Monica Trauzzi: So if you had to take a guess, how far away is implementation of coal-to-liquids technology on a grand scale?

John Ward: Again, it depends on what kind of incentives come into the market and how fast it comes. These are large plants. They are complex. They also create a huge amount of jobs and a huge amount of economic activity for the regions that get them. If we were to start when today, as many of them are, and get the funding in place to do the preliminary engineering and then move onto the financing, you're looking at five to seven years to get a plant up and running. So it's just a question of when do you start. Do we want to start today to build that capability for America's energy security or do we want to wait five more years until we have another crisis that forces us to start then and wait five to seven years after that?

Monica Trauzzi: Switching gears a bit, would our company support legislation that would cap emissions?

John Ward: You know, we're not taking a position on caps or cap and trade or carbon tax at this time.
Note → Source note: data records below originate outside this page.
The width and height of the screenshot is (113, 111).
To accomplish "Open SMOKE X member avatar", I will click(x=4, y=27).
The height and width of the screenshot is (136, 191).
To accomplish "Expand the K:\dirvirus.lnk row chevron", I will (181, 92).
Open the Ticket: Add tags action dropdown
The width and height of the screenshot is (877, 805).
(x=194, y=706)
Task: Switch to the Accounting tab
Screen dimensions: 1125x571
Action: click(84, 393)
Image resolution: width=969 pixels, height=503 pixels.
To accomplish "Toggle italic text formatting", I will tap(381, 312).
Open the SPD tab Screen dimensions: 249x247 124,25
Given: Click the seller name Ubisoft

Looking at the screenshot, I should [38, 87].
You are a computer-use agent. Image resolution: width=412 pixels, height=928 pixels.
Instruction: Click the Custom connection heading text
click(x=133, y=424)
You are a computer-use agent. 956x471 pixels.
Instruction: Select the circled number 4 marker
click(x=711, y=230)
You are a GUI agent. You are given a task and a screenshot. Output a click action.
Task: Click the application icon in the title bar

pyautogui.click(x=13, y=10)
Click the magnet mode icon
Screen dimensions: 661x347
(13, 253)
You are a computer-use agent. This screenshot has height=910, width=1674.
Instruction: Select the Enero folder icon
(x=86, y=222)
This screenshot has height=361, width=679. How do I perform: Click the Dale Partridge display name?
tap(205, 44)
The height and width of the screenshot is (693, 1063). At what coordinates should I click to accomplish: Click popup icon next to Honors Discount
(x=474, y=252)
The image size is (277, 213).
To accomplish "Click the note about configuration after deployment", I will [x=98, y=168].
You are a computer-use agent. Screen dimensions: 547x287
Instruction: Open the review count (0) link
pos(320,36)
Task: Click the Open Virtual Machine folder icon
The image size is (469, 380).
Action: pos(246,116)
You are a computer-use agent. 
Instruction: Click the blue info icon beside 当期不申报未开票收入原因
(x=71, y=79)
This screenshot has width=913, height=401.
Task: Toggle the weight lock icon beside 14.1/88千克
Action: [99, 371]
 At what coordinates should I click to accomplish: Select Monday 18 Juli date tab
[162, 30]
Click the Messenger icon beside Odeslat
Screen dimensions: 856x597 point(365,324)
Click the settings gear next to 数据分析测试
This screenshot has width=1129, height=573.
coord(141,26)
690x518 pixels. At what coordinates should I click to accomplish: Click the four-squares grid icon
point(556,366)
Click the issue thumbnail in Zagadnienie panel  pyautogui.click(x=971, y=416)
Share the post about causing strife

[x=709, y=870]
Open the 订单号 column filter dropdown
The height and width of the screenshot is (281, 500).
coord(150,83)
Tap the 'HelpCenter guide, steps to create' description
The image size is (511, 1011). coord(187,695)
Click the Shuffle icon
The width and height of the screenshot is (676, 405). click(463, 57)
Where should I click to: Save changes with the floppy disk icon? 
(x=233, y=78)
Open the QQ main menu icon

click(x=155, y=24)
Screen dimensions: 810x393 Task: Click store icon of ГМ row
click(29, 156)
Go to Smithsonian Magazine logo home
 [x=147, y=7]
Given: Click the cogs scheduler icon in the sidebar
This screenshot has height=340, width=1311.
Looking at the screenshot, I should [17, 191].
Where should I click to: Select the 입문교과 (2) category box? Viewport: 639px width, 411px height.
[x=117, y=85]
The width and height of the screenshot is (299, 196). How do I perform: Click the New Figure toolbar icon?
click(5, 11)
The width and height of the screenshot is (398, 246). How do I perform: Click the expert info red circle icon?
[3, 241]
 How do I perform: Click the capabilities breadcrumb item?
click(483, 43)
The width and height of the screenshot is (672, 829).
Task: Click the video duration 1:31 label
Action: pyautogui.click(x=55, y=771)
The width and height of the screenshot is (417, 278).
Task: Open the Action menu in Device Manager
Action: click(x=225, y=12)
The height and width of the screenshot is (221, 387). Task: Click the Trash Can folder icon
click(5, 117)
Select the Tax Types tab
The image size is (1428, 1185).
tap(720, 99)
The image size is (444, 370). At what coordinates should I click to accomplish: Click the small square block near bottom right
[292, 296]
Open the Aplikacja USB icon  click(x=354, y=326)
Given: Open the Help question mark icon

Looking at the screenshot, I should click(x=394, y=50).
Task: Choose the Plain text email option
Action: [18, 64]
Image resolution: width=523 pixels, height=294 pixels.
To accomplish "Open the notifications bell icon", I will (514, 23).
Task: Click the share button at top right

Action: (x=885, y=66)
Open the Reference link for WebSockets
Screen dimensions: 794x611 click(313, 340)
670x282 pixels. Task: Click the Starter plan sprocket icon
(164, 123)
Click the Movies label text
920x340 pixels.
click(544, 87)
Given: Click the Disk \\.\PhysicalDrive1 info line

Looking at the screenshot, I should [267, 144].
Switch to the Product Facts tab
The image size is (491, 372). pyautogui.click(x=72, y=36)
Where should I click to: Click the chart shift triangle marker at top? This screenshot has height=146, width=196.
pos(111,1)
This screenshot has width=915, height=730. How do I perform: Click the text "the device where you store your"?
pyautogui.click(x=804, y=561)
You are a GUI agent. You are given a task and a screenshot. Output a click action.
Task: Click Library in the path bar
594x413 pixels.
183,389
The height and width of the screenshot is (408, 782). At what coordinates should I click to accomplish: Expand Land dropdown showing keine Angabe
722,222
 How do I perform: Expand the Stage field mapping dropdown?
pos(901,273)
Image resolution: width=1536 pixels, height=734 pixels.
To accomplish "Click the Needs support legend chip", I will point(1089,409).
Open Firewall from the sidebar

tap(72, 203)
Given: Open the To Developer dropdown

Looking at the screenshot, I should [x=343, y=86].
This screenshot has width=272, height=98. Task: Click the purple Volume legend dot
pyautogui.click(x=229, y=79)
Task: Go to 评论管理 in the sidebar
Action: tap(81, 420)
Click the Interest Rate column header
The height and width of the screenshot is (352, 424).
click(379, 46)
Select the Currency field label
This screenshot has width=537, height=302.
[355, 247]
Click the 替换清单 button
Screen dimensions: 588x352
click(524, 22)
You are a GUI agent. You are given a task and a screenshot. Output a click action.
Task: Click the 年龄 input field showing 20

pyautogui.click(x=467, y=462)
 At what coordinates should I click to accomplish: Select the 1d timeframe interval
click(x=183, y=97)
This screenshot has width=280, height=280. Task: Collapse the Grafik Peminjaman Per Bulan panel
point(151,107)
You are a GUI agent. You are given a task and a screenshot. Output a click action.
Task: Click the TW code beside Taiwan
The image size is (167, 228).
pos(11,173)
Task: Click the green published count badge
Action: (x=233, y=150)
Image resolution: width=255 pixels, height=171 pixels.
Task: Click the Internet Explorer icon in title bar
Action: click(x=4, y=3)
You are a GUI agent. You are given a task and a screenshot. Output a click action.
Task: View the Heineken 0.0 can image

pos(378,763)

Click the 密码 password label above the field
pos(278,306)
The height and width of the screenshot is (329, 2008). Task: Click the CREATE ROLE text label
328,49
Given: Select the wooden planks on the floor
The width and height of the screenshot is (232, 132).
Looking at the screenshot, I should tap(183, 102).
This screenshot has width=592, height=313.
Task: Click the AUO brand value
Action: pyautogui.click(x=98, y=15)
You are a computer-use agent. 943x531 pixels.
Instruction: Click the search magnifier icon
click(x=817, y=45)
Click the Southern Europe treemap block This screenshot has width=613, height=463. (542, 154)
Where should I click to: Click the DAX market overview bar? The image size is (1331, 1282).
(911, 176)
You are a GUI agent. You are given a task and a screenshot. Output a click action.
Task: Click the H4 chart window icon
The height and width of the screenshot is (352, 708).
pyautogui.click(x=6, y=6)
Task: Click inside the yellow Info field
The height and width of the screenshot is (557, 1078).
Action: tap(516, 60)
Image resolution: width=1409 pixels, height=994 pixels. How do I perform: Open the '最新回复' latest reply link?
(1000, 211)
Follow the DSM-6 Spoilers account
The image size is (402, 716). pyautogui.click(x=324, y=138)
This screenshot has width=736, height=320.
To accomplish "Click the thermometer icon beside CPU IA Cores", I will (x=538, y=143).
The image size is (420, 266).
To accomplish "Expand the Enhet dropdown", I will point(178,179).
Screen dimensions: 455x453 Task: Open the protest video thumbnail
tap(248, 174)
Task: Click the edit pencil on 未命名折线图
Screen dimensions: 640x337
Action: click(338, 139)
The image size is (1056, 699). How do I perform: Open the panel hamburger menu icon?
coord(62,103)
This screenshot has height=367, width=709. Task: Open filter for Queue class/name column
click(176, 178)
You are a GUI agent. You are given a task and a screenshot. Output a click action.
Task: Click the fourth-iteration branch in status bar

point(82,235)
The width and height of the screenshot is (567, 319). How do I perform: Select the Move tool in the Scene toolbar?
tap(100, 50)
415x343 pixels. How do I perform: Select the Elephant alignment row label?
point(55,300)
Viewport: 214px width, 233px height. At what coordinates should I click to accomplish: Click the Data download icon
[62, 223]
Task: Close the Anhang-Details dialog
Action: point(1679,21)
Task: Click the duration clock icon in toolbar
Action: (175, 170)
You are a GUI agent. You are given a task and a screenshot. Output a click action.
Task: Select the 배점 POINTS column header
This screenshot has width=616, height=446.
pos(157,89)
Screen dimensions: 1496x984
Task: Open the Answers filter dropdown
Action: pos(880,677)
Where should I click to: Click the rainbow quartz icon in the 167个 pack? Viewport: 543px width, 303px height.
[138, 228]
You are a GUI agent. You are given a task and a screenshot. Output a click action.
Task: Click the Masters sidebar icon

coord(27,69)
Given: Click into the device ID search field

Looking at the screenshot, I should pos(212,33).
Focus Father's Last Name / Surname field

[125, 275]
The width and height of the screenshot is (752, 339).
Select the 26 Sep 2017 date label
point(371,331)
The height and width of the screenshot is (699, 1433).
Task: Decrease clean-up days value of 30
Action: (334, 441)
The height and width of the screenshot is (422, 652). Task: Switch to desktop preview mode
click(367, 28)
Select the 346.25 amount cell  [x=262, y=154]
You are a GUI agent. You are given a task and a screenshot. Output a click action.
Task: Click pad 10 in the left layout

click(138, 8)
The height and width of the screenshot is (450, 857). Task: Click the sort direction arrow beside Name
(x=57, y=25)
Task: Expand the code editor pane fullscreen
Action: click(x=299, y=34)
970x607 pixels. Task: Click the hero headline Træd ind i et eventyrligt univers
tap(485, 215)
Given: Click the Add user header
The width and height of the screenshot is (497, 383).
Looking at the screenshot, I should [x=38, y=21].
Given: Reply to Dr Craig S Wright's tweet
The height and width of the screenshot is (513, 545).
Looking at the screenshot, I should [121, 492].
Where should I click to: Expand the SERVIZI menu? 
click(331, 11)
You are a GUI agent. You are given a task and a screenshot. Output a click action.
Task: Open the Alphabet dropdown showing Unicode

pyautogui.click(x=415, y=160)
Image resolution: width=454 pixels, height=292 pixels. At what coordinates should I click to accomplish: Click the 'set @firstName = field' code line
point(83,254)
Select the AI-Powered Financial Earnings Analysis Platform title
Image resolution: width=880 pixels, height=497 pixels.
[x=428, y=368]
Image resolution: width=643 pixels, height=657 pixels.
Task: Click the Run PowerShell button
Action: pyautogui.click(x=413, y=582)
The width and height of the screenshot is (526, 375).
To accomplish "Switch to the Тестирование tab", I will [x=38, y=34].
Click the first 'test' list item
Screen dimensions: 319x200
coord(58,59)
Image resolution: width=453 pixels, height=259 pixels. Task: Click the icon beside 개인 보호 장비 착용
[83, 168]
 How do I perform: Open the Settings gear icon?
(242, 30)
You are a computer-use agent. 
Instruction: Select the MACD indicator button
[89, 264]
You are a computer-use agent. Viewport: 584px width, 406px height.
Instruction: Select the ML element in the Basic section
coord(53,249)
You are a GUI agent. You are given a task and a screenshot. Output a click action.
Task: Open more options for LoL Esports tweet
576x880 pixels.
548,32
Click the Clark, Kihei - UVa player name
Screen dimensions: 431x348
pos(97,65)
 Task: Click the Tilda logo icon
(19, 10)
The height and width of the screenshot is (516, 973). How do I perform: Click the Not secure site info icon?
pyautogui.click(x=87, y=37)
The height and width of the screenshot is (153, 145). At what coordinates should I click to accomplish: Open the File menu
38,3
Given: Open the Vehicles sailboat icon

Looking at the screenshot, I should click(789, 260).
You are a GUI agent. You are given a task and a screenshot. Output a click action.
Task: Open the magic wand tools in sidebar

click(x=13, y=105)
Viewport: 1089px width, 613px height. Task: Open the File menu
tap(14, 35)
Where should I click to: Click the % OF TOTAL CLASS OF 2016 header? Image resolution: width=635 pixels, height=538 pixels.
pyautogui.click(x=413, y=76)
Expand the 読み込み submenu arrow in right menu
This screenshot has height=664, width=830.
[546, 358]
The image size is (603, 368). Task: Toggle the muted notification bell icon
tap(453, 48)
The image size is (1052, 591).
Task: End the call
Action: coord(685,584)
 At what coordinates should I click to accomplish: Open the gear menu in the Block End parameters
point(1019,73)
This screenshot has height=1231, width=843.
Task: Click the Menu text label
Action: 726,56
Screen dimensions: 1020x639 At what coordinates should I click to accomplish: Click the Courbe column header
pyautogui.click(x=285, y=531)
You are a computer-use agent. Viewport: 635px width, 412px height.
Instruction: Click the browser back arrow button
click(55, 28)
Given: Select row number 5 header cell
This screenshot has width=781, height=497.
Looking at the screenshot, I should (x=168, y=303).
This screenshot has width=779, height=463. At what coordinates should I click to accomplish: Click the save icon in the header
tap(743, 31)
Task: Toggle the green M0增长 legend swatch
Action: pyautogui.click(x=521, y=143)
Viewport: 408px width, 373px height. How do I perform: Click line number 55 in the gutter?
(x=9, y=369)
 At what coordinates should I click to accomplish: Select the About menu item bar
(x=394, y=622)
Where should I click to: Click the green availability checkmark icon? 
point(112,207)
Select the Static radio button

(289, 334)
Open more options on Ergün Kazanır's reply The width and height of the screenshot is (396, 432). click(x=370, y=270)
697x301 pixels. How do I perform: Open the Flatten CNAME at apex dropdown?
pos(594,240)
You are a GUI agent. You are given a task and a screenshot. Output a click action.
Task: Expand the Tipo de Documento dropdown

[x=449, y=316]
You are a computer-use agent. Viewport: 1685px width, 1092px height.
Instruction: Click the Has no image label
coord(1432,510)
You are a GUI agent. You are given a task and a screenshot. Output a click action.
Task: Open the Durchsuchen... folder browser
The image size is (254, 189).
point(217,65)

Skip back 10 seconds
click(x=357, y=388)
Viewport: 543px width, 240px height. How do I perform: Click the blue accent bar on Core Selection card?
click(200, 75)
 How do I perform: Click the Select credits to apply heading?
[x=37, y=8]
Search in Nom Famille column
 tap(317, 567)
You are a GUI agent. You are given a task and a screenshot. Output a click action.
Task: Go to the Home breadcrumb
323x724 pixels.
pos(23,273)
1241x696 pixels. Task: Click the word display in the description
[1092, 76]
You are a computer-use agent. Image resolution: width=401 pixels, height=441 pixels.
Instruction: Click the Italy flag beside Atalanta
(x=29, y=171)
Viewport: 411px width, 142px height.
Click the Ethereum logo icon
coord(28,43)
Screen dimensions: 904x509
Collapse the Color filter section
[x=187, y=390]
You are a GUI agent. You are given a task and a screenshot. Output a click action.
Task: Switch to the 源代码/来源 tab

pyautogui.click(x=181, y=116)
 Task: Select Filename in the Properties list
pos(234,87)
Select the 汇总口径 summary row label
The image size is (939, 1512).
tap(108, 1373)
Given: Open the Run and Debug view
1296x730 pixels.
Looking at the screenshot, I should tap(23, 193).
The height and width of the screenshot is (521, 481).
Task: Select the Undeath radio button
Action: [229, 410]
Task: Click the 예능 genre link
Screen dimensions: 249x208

Again, I think as a company we see that some form of government regulation is coming. We believe that any major development, like a coal-to-liquids project like this one, is going to have to have a responsible solution for carbon. So we're moving ahead in a business sense of taking that into account and building that into our plant.

Monica Trauzzi: How would that affect your day-to-day business?

John Ward: Well, again one of the beauties of the coal-to-liquids technology is we exist to create a variety of products. The term of art in the industry is polygeneration. We're not just going to make fuel at these plants. We're going to make electricity to sell onto the grid. We're going to make different kinds of fuels; gasoline, diesel fuel, jet fuel. We will make chemical feedstocks. We will make carbon dioxide to sell for enhanced oil recovery or whatever other uses we can. There's a lot of flexibility in the design of these plants so that depending on where you are and what your market opportunities are you may make more or less of one thing or another. So, again, we don't view the carbon as a problem to deal with. We view that as part of the product mix that we can design into these plants.

Monica Trauzzi: All right. We're going to end it there. Thanks for coming on the show.

John Ward: Thank you very much.

Monica Trauzzi: This is OnPoint. I'm Monica Trauzzi. Thanks for watching.